- [Problem description]: Check each line of the listing below for "سبلينا" and state how many lines contain it, with no other words.

- [Source records]:
==============================

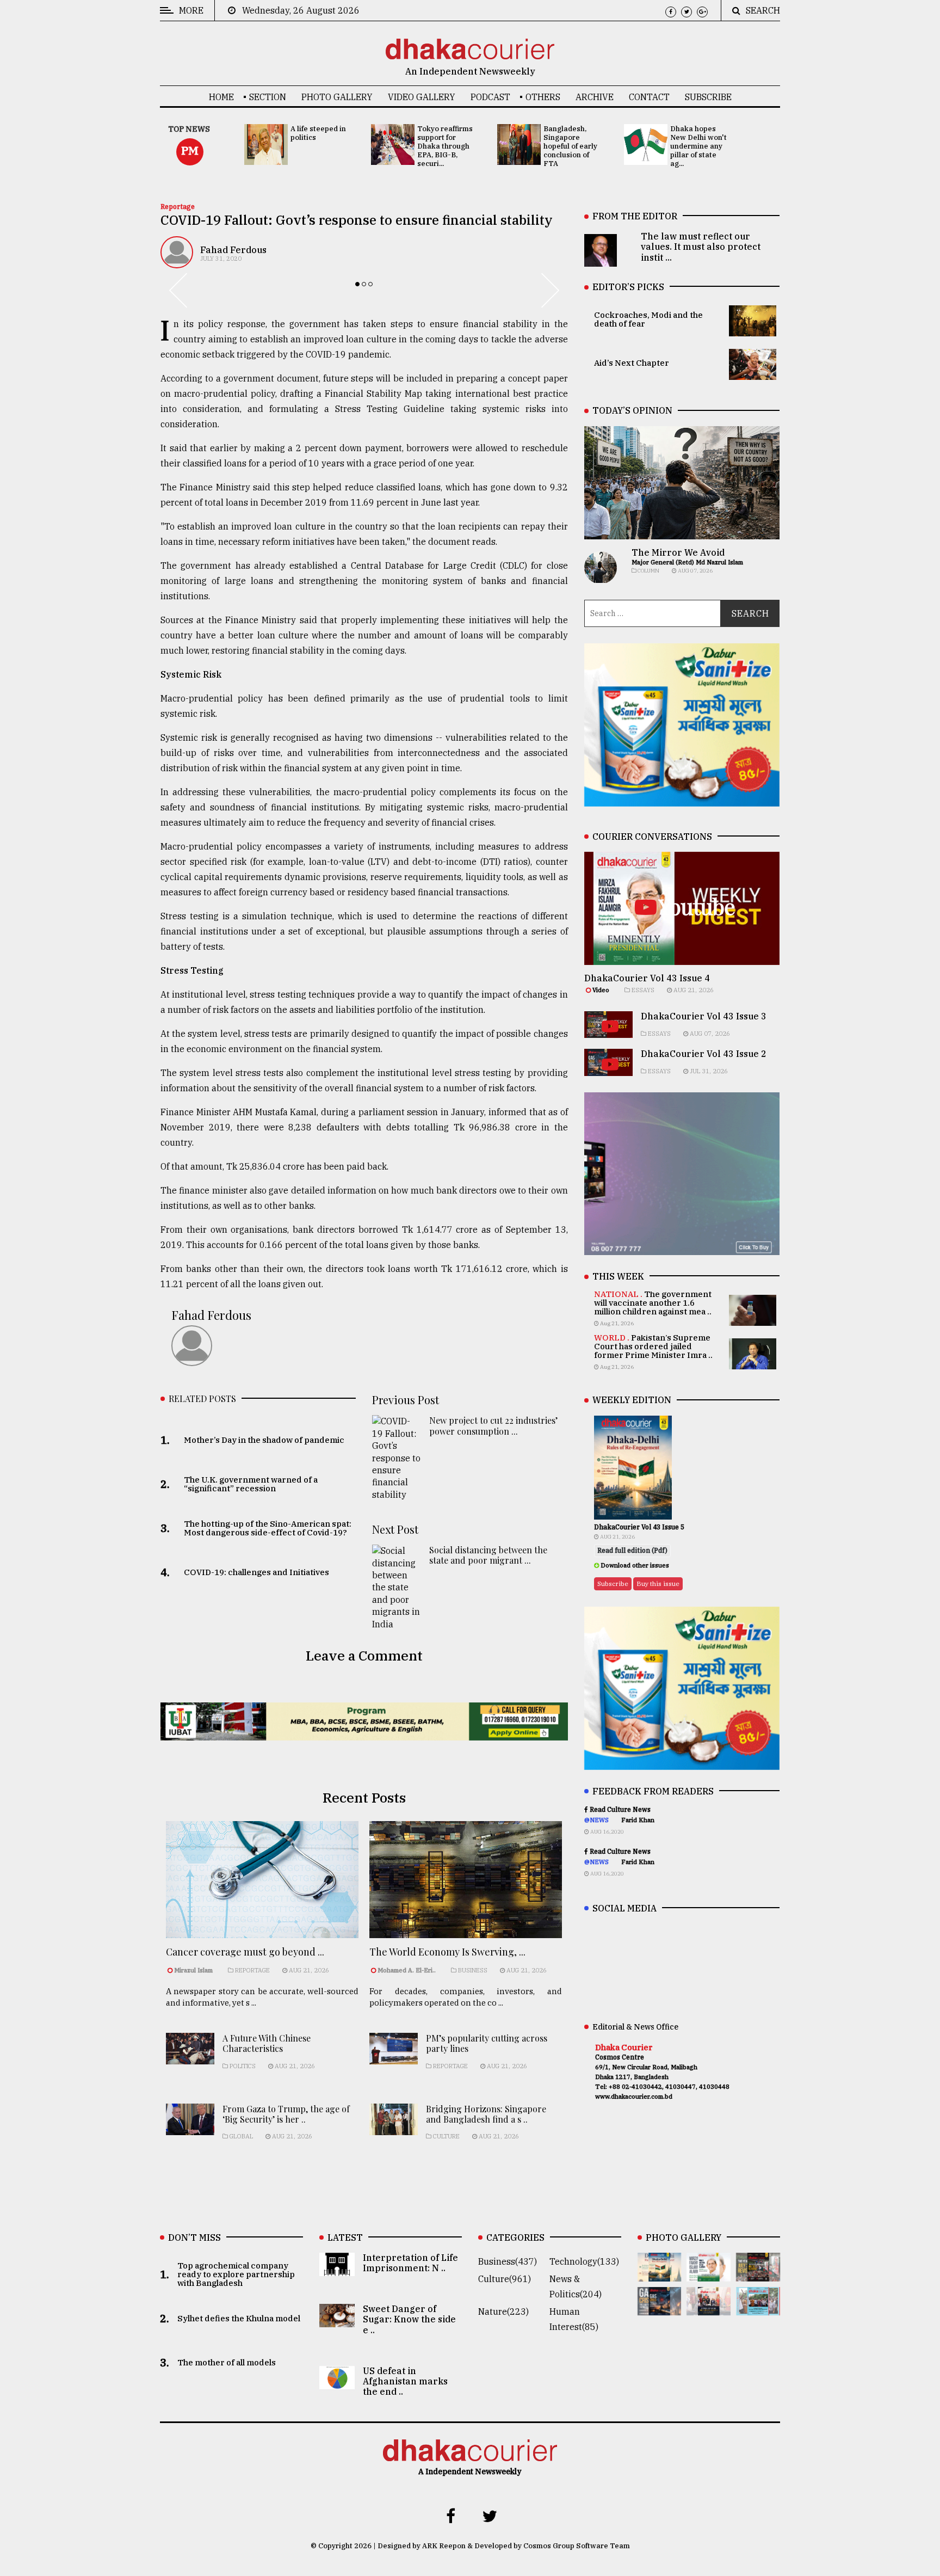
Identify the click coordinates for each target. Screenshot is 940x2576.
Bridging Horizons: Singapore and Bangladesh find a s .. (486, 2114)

==============================

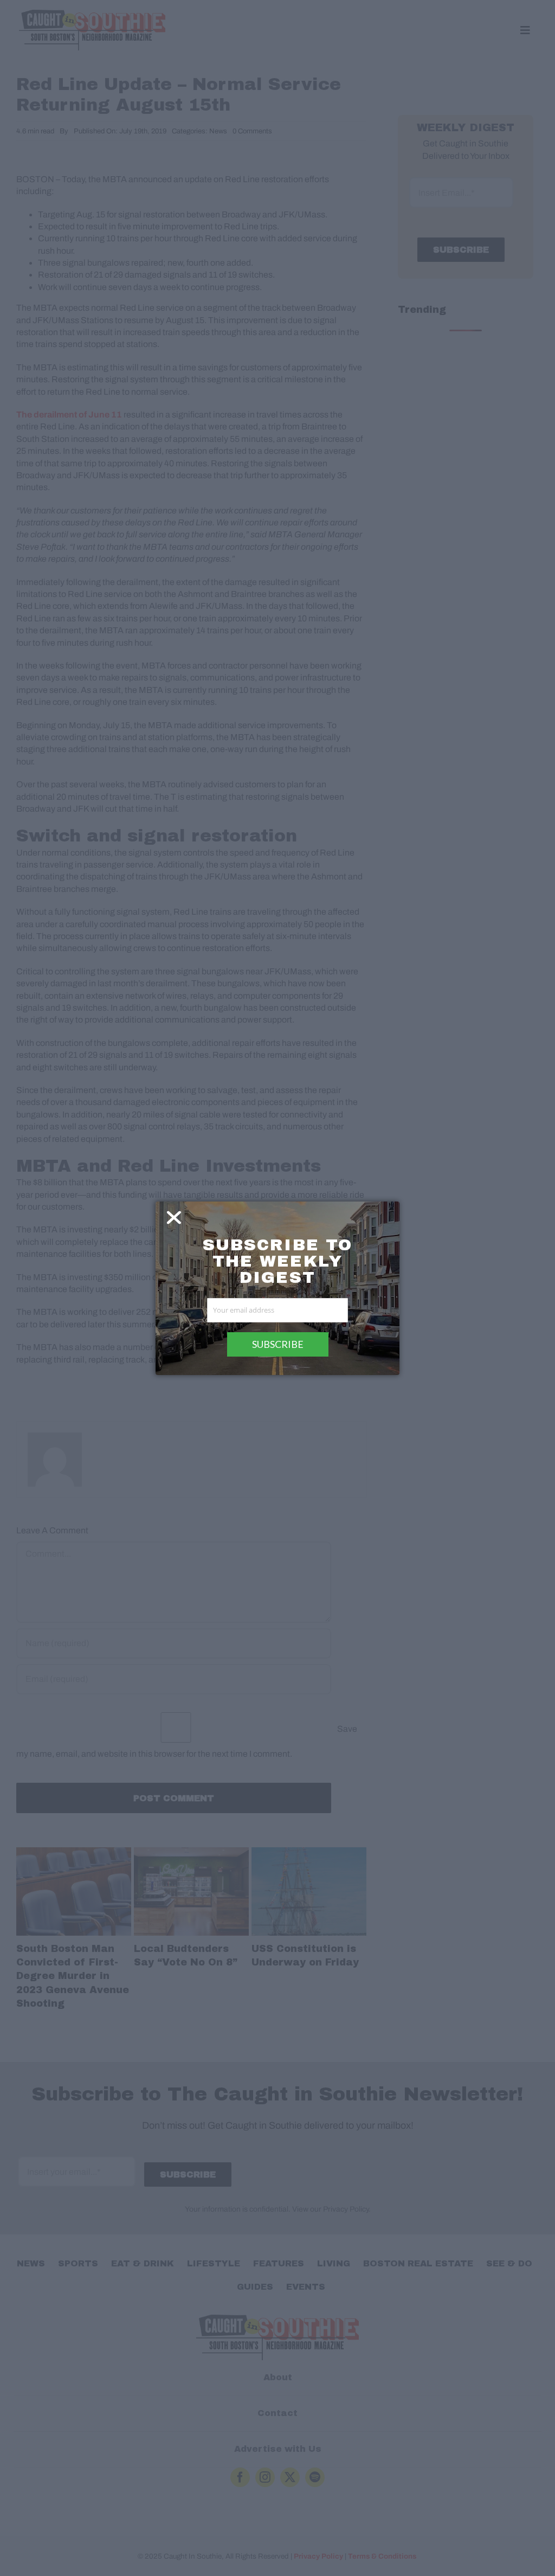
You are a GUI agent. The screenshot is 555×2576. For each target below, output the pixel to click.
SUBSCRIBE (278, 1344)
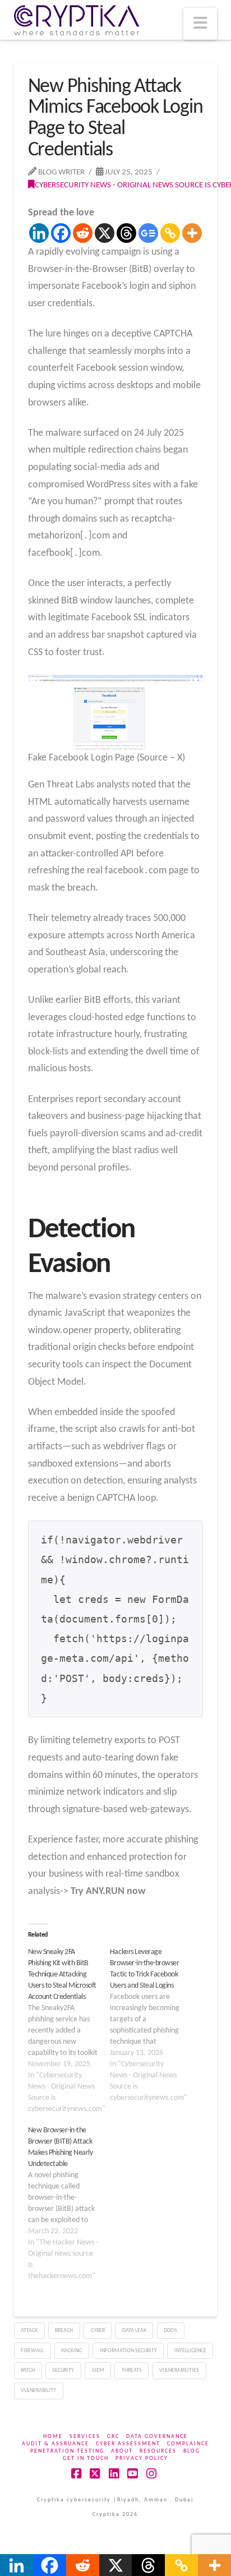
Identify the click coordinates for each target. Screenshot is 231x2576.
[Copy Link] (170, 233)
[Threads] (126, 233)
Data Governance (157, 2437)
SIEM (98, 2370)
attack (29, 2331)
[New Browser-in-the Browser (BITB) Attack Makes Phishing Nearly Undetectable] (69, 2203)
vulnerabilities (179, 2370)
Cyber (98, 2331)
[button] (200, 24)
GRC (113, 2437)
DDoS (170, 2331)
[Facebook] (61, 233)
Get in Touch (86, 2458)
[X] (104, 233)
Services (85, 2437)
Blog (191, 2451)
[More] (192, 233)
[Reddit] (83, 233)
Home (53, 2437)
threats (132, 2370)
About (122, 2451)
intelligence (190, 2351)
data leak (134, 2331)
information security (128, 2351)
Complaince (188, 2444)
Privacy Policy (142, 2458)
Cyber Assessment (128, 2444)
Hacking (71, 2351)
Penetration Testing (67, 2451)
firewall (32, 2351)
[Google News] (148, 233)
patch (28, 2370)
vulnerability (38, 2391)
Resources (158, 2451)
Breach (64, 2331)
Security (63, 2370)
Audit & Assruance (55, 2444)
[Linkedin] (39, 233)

==============================

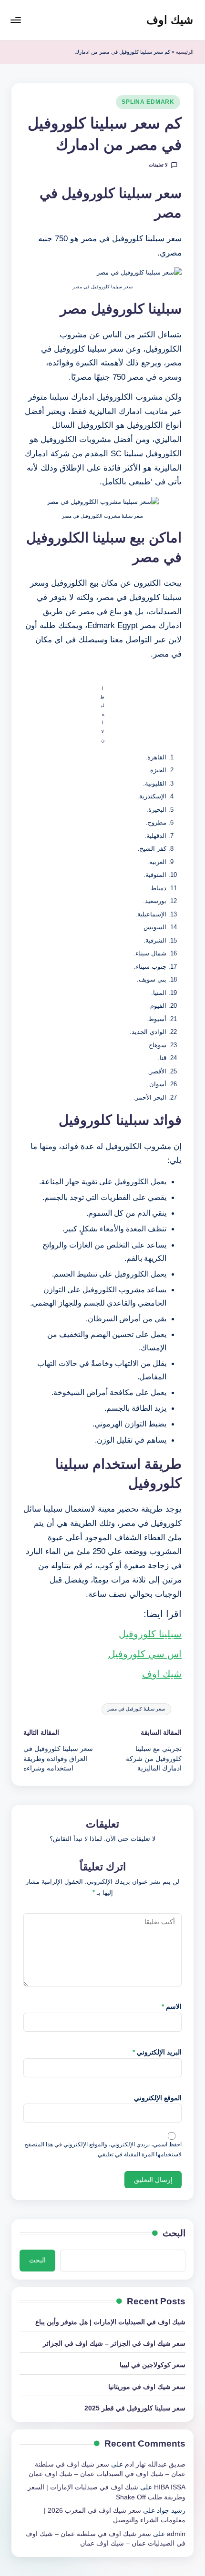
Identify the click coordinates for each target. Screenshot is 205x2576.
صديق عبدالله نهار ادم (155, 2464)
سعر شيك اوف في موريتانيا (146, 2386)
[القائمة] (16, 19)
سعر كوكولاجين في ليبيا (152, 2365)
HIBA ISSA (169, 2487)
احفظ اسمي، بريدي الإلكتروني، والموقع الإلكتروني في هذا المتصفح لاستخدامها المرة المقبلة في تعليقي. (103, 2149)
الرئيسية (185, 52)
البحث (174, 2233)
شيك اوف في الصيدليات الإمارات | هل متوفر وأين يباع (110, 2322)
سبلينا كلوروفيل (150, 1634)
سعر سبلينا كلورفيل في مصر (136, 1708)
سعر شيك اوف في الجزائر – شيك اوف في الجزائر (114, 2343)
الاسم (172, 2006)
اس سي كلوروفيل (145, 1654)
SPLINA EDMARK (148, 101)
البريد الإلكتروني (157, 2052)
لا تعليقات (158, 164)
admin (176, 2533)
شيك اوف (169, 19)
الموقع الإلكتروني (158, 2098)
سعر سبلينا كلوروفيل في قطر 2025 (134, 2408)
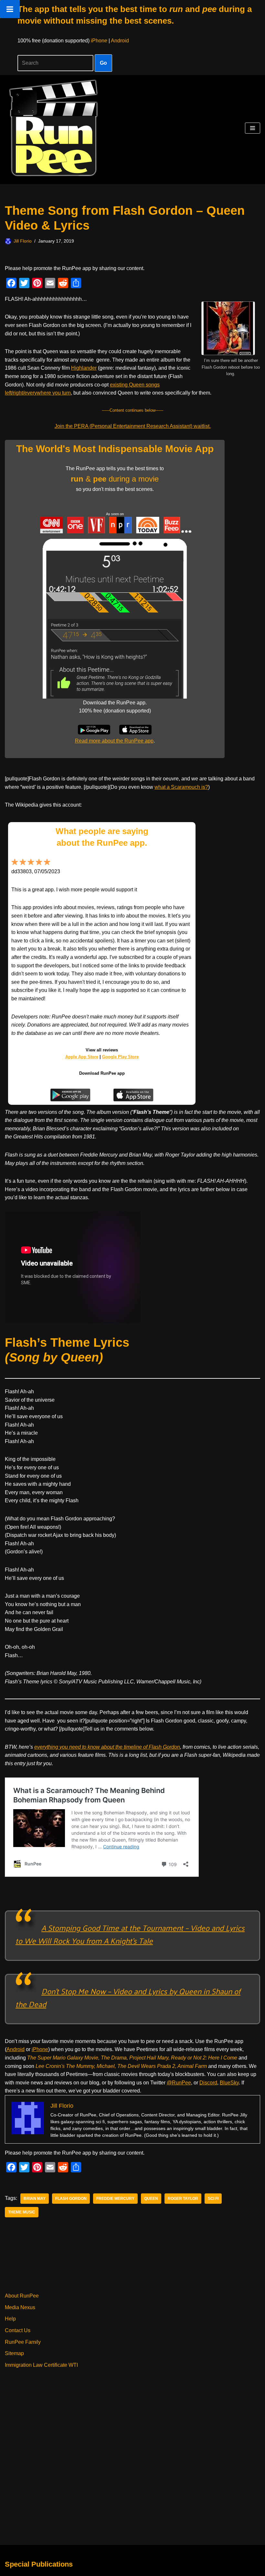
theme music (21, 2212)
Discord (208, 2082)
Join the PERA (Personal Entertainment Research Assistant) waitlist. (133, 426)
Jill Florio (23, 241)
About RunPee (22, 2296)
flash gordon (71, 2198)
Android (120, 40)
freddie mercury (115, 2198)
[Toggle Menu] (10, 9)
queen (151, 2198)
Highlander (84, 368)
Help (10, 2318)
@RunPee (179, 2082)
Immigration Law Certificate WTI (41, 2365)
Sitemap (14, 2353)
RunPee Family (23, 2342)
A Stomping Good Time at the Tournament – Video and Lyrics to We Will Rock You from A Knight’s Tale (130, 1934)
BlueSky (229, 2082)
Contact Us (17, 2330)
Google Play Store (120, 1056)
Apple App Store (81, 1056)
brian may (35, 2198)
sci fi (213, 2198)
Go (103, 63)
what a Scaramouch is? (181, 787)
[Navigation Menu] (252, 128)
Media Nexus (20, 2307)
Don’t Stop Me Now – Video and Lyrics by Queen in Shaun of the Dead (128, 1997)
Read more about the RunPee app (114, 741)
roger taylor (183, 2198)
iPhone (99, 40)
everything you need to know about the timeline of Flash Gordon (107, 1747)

==============================

- [Written solution]: 3